> _SELECTED TEXT_:
Focus on Digestive Health
Digestive health is a critical component in both weight management and diabetes prevention. Studies show that eating foods high in fibre can help regulate your sugar and insulin levels. You should try to incorporate foods that have more soluble fibre, which absorbs water and creates a substance which slows down how quickly sugar gets into your bloodstream. This prevents your blood sugar from skyrocketing. To ensure you include fibre in your diet, aim to consume less processed foods. Plant foods such as pears, avocado and artichokes contain not only fibre but also many other vitamins and nutrients necessary for your body to function.
Research has correlated smoking, including second-hand smoke, with heart disease, cancers, and type-2 diabetes. On average, smokers' risk of diabetes increases by 44 per cent. The risk is even higher - at 61 per cent more likely - in smokers who smoke more than 20 cigarettes per day. If you quit smoking, your risk for diabetes will decrease by 13 per cent after five years. There is a positive correlation between time without cigarettes and a decrease in the risk of diabetes.
1 in 4 people with diabetes do not know they have it. If you are experiencing excessive hunger/thirst, fatigue, weight gain or loss, frequent urination or blurred vision, you should seek an opinion from a medical professional. A test for diabetes is relatively painless. You can naturally treat diabetes by following these steps, but it is important to get diagnosed and seek treatment if you believe you may have this serious condition. In the spirit of Diabetes Awareness Month, continue this conversation with the people you love to bring attention to one of the most significant health crises.

> _AVAILABLE DATA_:

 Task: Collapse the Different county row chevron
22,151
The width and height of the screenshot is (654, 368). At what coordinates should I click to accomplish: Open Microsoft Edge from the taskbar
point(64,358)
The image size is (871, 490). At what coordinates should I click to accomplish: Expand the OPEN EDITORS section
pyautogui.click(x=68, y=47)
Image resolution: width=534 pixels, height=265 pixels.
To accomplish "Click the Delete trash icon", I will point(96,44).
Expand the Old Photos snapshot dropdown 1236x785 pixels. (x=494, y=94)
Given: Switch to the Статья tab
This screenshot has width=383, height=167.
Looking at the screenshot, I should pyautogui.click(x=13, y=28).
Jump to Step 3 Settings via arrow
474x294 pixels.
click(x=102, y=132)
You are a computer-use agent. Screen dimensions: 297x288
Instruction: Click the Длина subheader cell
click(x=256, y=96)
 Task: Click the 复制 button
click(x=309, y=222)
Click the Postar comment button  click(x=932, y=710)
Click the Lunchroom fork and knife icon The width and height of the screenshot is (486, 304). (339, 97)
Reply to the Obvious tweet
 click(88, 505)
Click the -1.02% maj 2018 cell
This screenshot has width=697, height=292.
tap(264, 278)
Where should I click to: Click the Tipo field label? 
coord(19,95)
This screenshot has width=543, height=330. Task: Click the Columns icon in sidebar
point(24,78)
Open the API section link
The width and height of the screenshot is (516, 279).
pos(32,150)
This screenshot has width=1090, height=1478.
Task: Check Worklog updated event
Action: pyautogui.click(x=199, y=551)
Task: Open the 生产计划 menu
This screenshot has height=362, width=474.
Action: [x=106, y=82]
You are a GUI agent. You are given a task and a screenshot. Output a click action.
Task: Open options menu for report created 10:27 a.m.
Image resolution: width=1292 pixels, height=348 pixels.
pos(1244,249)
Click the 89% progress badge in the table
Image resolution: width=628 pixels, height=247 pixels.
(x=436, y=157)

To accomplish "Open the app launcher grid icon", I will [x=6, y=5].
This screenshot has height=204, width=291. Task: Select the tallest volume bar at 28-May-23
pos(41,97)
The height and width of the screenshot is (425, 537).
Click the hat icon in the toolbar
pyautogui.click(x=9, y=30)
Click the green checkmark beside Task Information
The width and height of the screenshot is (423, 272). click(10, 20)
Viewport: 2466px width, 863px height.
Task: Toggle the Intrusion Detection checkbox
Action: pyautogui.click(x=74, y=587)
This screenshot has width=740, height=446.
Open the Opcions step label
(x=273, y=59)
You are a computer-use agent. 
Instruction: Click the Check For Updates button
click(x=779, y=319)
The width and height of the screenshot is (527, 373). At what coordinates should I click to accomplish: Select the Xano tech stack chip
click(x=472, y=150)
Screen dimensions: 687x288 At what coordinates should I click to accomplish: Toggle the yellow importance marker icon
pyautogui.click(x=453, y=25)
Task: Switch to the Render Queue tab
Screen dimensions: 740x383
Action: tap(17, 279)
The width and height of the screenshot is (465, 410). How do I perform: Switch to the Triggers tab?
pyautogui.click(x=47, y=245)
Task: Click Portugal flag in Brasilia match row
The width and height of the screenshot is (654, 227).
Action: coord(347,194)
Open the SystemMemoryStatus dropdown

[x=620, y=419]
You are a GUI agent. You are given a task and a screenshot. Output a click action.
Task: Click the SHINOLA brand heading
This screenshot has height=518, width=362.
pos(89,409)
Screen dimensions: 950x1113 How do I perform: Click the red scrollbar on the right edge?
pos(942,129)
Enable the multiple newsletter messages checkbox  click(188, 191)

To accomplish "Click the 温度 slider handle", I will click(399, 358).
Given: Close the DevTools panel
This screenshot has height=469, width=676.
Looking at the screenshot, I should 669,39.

> _PROBLEM STATEMENT_: Reproduce the passage on digestive health and diabetes above in full, word for word, with no changes.

> _EXPECTED ANSWER_:
Focus on Digestive Health
Digestive health is a critical component in both weight management and diabetes prevention. Studies show that eating foods high in fibre can help regulate your sugar and insulin levels. You should try to incorporate foods that have more soluble fibre, which absorbs water and creates a substance which slows down how quickly sugar gets into your bloodstream. This prevents your blood sugar from skyrocketing. To ensure you include fibre in your diet, aim to consume less processed foods. Plant foods such as pears, avocado and artichokes contain not only fibre but also many other vitamins and nutrients necessary for your body to function.
Research has correlated smoking, including second-hand smoke, with heart disease, cancers, and type-2 diabetes. On average, smokers' risk of diabetes increases by 44 per cent. The risk is even higher - at 61 per cent more likely - in smokers who smoke more than 20 cigarettes per day. If you quit smoking, your risk for diabetes will decrease by 13 per cent after five years. There is a positive correlation between time without cigarettes and a decrease in the risk of diabetes.
1 in 4 people with diabetes do not know they have it. If you are experiencing excessive hunger/thirst, fatigue, weight gain or loss, frequent urination or blurred vision, you should seek an opinion from a medical professional. A test for diabetes is relatively painless. You can naturally treat diabetes by following these steps, but it is important to get diagnosed and seek treatment if you believe you may have this serious condition. In the spirit of Diabetes Awareness Month, continue this conversation with the people you love to bring attention to one of the most significant health crises.